Carpentiere France is ending its season of citrus fruit from Sicily. It was a very “special” year because the Mediterranean island was the victim of climatic hazards. “A storm hit Sicily during the third week of February,” explains Alexandre Dudouit. “The fruit banged one another, which led to significant losses. We have lost nearly 1.5 million euros [1.6 million USD] in value for the citrus fruit.”
The Tarocco will be available for another month and the Tarocco Rosso for another 3 weeks.
This year’s weather conditions have rather disrupted the campaign. “We lost the entire plot that we were supposed to harvest at the beginning of March.” This situation is made even more difficult by the rising costs and food inflation. “It was absolutely necessary to raise prices, but we could not do it the way we wanted to.”

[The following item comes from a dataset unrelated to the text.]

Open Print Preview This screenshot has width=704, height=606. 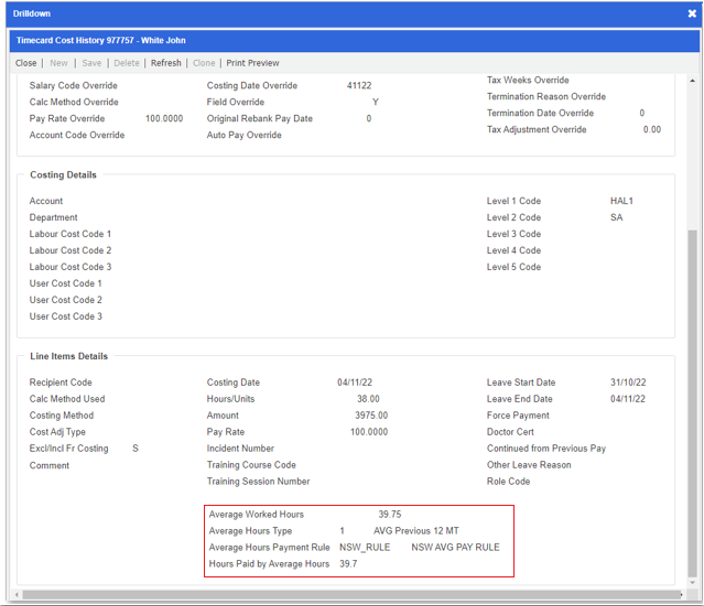pyautogui.click(x=253, y=63)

Higher prices due to the lack of calibers
“We had to go up to calibers 4 and 5,” explains Alexandre. “These are sizes that we do not normally work with in France and they also cost more.”
But small calibers are rare this year. “For the Tarocco Rosso, there are no calibers 8 or 9, and very few calibers 7 (10%). In calibers 7/8, the Tarocco did not even reach 20% and the Moro only about 15%.”
The situation has strongly “impacted the prices of private label and own brand products, with a nearly 20% increase. The Girsac fruit were sold at 2.20 € [2.36 USD], compared to 1.90 € [2.04 USD] at the same time last year. We are forced to increase prices, which is very difficult in the current economic context. We raised them two weeks ago for blood oranges, then there was a slight drop in consumption so we preferred not to raise them again. This week, we decided to increase them just a little bit.”
Very dynamic market for vegetables
This week, Carpentiere is starting with the first harvest of early potatoes from Sicily, the Arizona variety, which will be followed by the Spunta of Puglia in a few weeks. As for the round artichoke of Naples, sales have been very dynamic this year.
“There is a very high demand for vegetables at the moment, especially for celery, carrots and dry onions which have seen their prices double. Spring onions and fennel remain in high demand, which is normal this time of year.”